Material for this exercise »
◇ ◇ ◇

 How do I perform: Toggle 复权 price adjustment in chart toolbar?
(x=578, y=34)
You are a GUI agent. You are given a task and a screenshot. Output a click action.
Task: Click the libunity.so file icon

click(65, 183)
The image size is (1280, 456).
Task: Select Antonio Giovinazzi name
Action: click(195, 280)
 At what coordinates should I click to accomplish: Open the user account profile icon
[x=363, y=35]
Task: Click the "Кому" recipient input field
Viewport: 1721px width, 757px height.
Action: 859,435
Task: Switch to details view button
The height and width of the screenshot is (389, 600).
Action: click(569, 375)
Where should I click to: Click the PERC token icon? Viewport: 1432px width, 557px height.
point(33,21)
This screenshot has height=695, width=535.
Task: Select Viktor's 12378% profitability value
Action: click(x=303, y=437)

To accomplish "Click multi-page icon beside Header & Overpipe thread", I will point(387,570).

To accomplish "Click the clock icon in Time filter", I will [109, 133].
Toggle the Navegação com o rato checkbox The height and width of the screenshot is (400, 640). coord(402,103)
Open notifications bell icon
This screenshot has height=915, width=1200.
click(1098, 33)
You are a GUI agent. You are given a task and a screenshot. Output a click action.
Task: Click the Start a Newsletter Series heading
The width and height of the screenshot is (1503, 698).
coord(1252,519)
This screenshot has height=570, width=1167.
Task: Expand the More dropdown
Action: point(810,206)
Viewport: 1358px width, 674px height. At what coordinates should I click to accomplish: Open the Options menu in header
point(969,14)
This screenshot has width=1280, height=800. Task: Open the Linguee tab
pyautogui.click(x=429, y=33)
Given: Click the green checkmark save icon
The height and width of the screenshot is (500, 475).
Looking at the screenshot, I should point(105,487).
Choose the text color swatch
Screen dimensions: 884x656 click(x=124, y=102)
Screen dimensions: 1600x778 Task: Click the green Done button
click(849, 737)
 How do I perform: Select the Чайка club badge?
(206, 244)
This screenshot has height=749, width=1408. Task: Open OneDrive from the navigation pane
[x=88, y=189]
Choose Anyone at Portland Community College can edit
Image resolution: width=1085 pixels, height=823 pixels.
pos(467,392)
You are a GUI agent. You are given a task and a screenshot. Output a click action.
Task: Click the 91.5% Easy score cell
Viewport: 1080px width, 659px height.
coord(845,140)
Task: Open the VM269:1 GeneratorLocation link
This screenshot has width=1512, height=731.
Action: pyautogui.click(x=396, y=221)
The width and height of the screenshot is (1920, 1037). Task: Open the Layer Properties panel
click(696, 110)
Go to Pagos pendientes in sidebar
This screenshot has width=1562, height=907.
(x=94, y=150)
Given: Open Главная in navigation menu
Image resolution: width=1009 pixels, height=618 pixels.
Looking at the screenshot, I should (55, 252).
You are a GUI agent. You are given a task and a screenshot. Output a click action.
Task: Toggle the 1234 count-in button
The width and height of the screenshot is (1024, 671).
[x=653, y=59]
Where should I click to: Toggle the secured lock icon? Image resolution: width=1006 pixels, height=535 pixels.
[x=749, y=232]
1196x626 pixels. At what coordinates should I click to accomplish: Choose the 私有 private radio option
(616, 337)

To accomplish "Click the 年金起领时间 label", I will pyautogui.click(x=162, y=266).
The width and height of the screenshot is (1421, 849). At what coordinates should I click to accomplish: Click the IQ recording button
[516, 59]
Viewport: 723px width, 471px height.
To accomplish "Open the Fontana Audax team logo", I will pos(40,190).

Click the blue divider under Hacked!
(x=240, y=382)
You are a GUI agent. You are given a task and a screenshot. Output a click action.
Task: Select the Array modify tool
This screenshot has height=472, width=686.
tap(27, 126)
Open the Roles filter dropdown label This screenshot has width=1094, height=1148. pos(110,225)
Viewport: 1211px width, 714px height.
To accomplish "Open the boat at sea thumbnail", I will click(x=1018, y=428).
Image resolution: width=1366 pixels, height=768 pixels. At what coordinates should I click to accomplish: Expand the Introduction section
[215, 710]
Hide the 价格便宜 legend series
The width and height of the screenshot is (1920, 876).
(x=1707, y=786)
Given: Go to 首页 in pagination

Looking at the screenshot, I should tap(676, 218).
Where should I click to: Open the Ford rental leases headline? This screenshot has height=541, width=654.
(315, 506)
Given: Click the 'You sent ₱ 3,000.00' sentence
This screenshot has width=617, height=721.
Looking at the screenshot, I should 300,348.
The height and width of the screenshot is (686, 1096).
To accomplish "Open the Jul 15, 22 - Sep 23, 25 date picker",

◇ ◇ ◇

Action item »
Above this instruction are the records; retype exactly the lines from the one containing "Choose the text color swatch" up to and including the one containing "Task: Select the Array modify tool".

Task answer »
Choose the text color swatch
Screen dimensions: 884x656 click(x=124, y=102)
Screen dimensions: 1600x778 Task: Click the green Done button
click(849, 737)
 How do I perform: Select the Чайка club badge?
(206, 244)
This screenshot has height=749, width=1408. Task: Open OneDrive from the navigation pane
[x=88, y=189]
Choose Anyone at Portland Community College can edit
Image resolution: width=1085 pixels, height=823 pixels.
pos(467,392)
You are a GUI agent. You are given a task and a screenshot. Output a click action.
Task: Click the 91.5% Easy score cell
Viewport: 1080px width, 659px height.
coord(845,140)
Task: Open the VM269:1 GeneratorLocation link
This screenshot has width=1512, height=731.
Action: pyautogui.click(x=396, y=221)
The width and height of the screenshot is (1920, 1037). Task: Open the Layer Properties panel
click(696, 110)
Go to Pagos pendientes in sidebar
This screenshot has width=1562, height=907.
(x=94, y=150)
Given: Open Главная in navigation menu
Image resolution: width=1009 pixels, height=618 pixels.
Looking at the screenshot, I should (55, 252).
You are a GUI agent. You are given a task and a screenshot. Output a click action.
Task: Toggle the 1234 count-in button
The width and height of the screenshot is (1024, 671).
[x=653, y=59]
Where should I click to: Toggle the secured lock icon? Image resolution: width=1006 pixels, height=535 pixels.
[x=749, y=232]
1196x626 pixels. At what coordinates should I click to accomplish: Choose the 私有 private radio option
(616, 337)

To accomplish "Click the 年金起领时间 label", I will pyautogui.click(x=162, y=266).
The width and height of the screenshot is (1421, 849). At what coordinates should I click to accomplish: Click the IQ recording button
[516, 59]
Viewport: 723px width, 471px height.
To accomplish "Open the Fontana Audax team logo", I will pos(40,190).

Click the blue divider under Hacked!
(x=240, y=382)
You are a GUI agent. You are given a task and a screenshot. Output a click action.
Task: Select the Array modify tool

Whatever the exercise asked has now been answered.